The Grexit drama would certainly add to Eurosceptics' rhetoric. In recent years, there has been a rise of parties across the European continent that object to rules imposed by Brussels: the anti-EU United Kingdom Independence Party (UKIP), the far-right National Front in France, Podemos (We Can) in Spain, and the 5-Star Movement in Italy, to name a few.

Media have been reporting these parties' approval of Greece's rejection to the creditor's proposal and referendum movement.

"I hope we will soon be seeing the first historic setback for the European Union," vice president of National Front in France Florian Philippot said, referring to the Grexit.

SECURITY THREATS

The EU is facing a growing pressure of immigration flows and mounting risks from terrorism. The consequences of a Grexit will have far-reaching strategic and security implications to the EU, experts warned.

Greece lies on the Mediterranean and has one of the longest coastlines in Europe, making it an attractive option for illegal immigrants hoping to enter Europe.

According to official data from the National Coordination Center for Border Control, Immigration and Asylum, 13,400 illegal immigrants entered Greece in the first three months of this year, triple the number of the same time last year.

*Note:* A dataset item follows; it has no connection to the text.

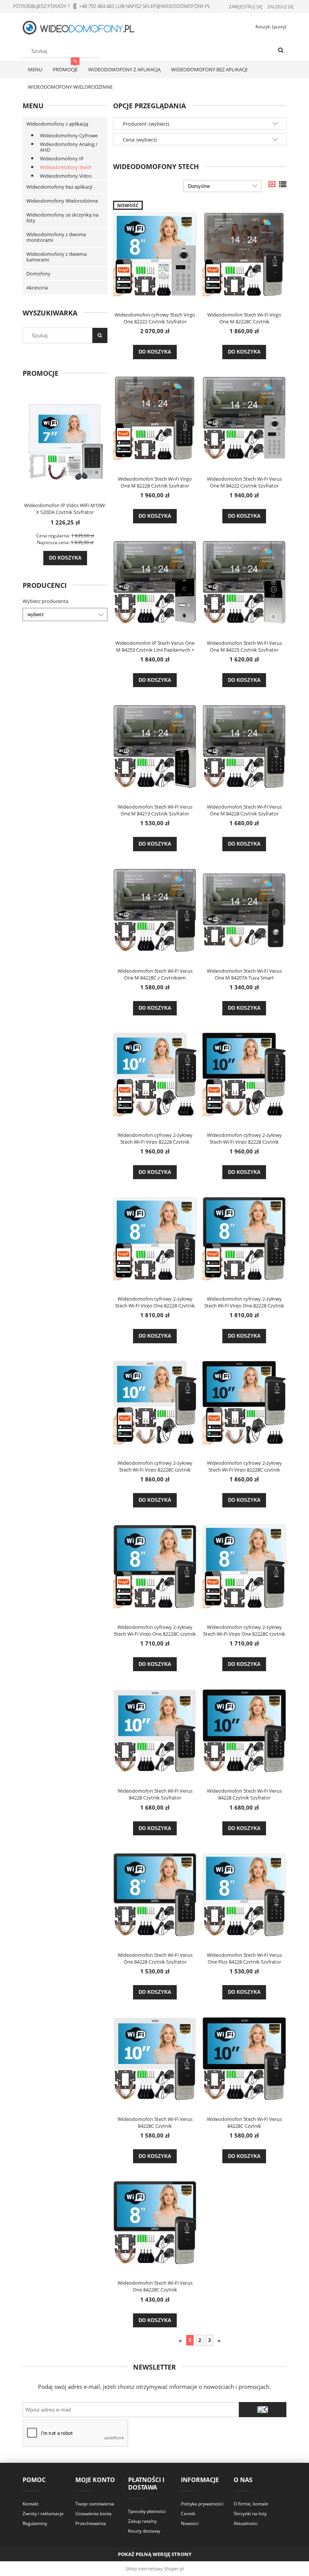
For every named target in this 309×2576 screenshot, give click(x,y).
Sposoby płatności (147, 2511)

The Greek government estimated there would be 100,000 illegal immigrants seeking entry into Europe by way of Greece in 2015.

If Greece leaves the EU, it is highly unlikely that it will try to prevent the illegal immigrants from travelling on to the rest of Europe. In fact, Greek Defense Minister Panos Kammenos warned that Greece would suspend European treaties, allowing immigrants to move to the rest of the continent.

Greece is also a member of NATO. According to NATO's statement, Greece's defense expenditures in 2015 will be the second highest (as a proportion of GDP) in the military bloc.

A Greek exit from the EU will lead to a power vacuum in the southeastern corner of Europe. The United States is concerned that a Grexit could encourage the Mediterranean country to strengthen relations with non-EU states.